酶法异戊二烯化修饰大幅增强抗菌肽膜靶向活性

分享一篇发表在JACS上的文章，题目为"Expanding the Chemical Space of Antimicrobial Peptides via Enzymatic Prenylation"。通讯作者是日本静冈大学的Daisuke Fujinami教授和Sohei Ito教授，课题组聚焦于酶催化修饰与抗菌肽功能调控研究。

在应对全球耐药菌感染的挑战中，抗菌肽（AMPs）因其独特的膜靶向机制备受关注，但天然肽存在膜渗透性不足与稳定性缺陷。本研究创新性地利用异戊二烯化转移酶PalQ对含色氨酸的抗菌肽进行精准修饰，通过引入分支状异戊烯链增强膜相互作用。

作者首先从APD3数据库筛选8种结构多样的抗菌肽（包括Plantaricin A、Ci-MAM-A24等），经AlphaFold2预测显示其涵盖β-折叠、α-螺旋及无规卷曲构象。实验发现PalQ可高效催化C端色氨酸异戊二烯化，其中Ci-MAM-A24的C5-二甲基烯丙基化率达100%，而难修饰肽段如TAT-Ras通过-1/-2位点甘氨酸取代使效率从0%提升至80%。这种甘氨酸依赖的增效机制源于其破坏C端二级结构，促进色氨酸深入酶活性中心——分子对接模拟显示，肽段8557经双甘氨酸取代（M10G/L11G）后形成延伸构象，与PalQ的Q197形成氢键锚定，质谱检测到明确的+68 Da质量位移。
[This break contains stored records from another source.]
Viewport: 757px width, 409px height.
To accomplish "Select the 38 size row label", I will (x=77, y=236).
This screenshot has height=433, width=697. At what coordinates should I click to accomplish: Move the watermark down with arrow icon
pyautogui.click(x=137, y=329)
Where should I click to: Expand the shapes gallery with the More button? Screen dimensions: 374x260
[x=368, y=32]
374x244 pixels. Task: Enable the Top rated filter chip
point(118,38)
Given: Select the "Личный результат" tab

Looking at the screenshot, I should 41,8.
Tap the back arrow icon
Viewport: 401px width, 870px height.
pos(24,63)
令人惊讶的是，当使用C10-香叶基供体时，Ci-MAM-A24-COOH（2b）意外发生双位点修饰。HPLC分离出单修饰与双修饰产物，质谱解析证实N端和C端色氨酸同时被香叶基化。为阐明N端修饰的化学本质，作者合成模型肽段WKRFH并通过NMR分析，发现香叶基连接于色氨酸Cδ2位，这是首次报道的Cδ2烷基化修饰类型。膜相互作用分析进一步显示，香叶基化显著增强脂质结合——添加 deuterated DPC后，香叶基周边碳原子化学位移扰动>0.15 ppm，证实其直接参与膜锚定。
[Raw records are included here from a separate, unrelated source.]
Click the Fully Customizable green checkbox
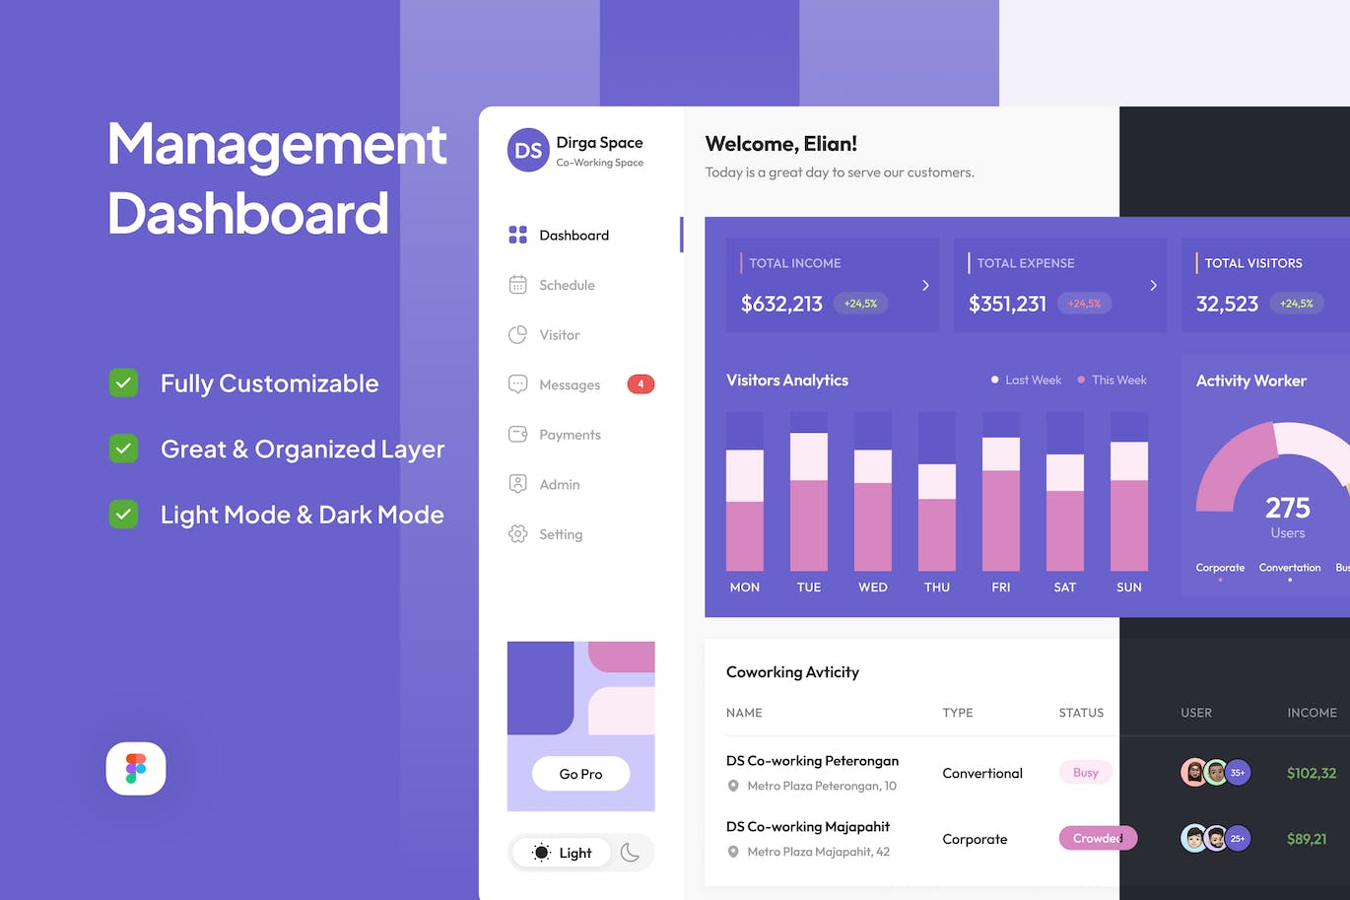 [x=123, y=382]
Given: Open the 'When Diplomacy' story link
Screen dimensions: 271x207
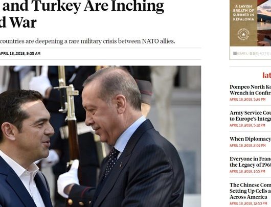Looking at the screenshot, I should (x=250, y=139).
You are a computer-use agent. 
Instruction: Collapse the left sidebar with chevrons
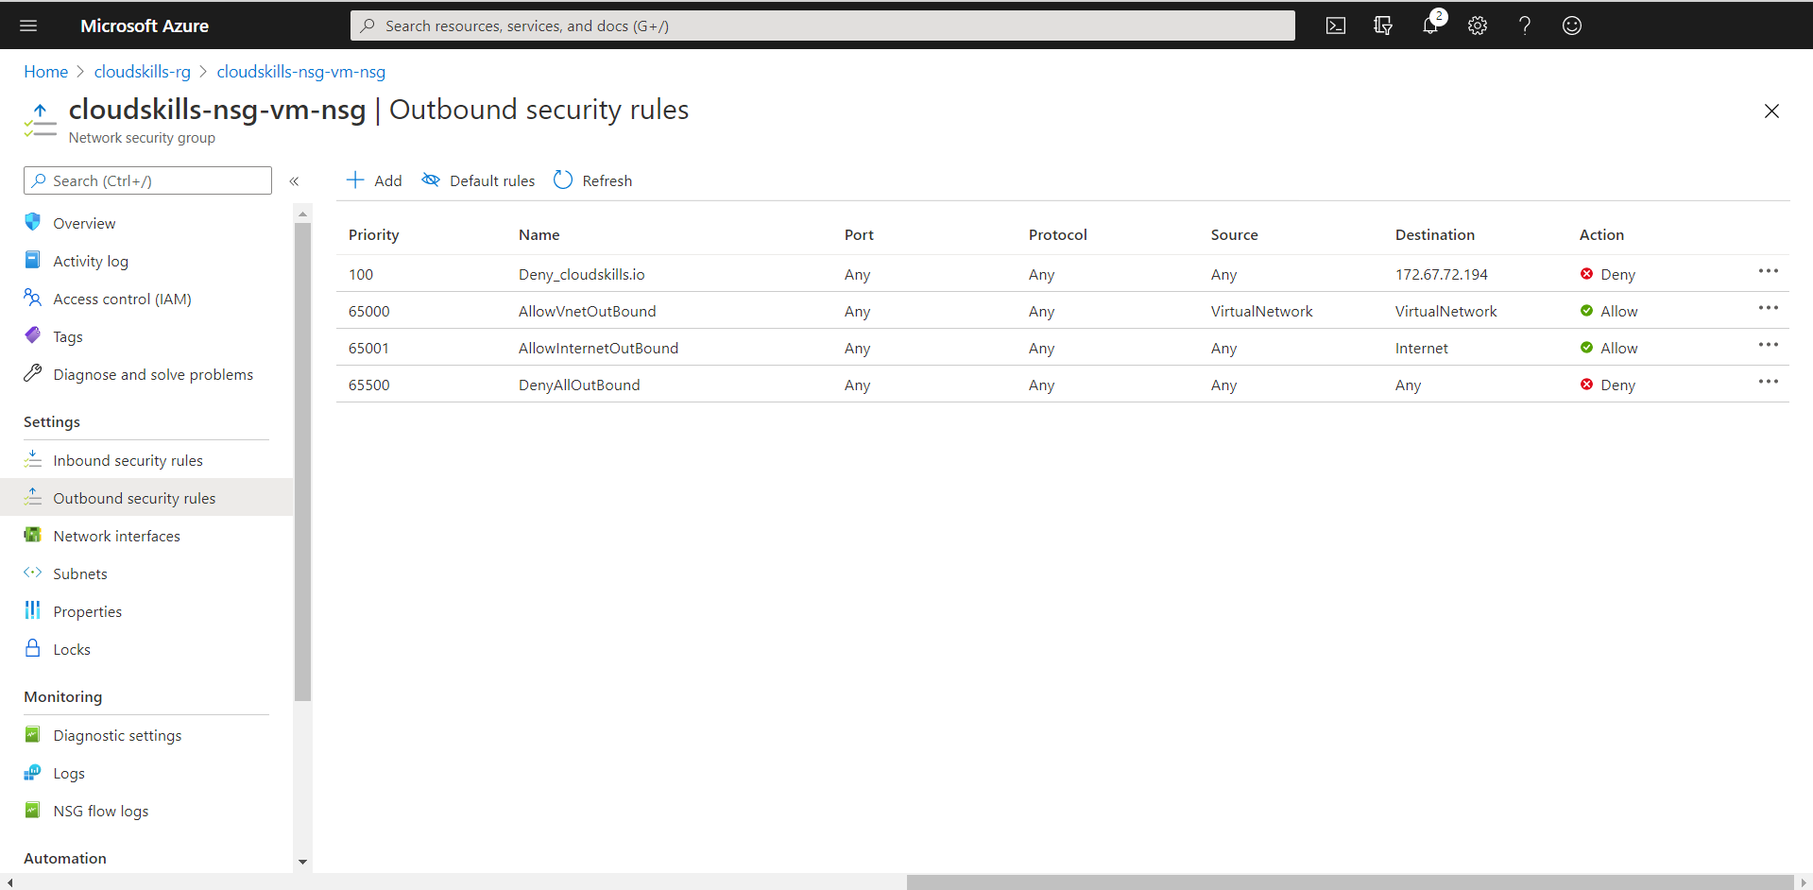(x=294, y=180)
活性提升与膜作用强化直接相关。对大肠杆菌的抑制实验表明，Ci-MAM-A24经C5/C10修饰后IC₅₀从216.6 μM降至53.2 μM。更具突破性的是，Plantaricin A的C10-香叶基化使对乳酸杆菌活性提升18倍（IC₅₀ 114.7→6.3 nM），分子动力学模拟揭示其色氨酸Cγ原子插入脂质双层深度增加40%。这种膜扰动能力通过碘化丙啶渗透实验验证：香叶基化肽处理乳酸杆菌后，荧光强度随浓度梯度上升，表明膜完整性破坏。值得注意的是，相较于传统N-酰化修饰，C10-香叶基化PA-Win对大肠杆菌抑制活性提升15倍（105.0→7.2 μM），而相同链长的N-酰化仅提升5倍，凸显异戊烯链的立体分支结构对膜靶向性的独特优势。

为克服PalQ应用瓶颈，作者通过PROSS平台进行酶工程改造。针对阳离子抗菌肽与阴离子酶的静电聚集问题，设计PalQ_PROSS突变体（23个位点替换）。该变体在1 M NaCl或50%乙腈中溶解度提升3倍，并在687 mM NaCl/34% DMSO体系中实现难溶肽8557的高效修饰。进一步对供体结合域改造，将I79/M82/Y85/F86突变为丙氨酸，成功将供体范围拓展至C20-香叶基香叶基焦磷酸——质谱检测到PalX肽段+272 Da质量位移，为抗菌肽疏水性精准调控提供新工具。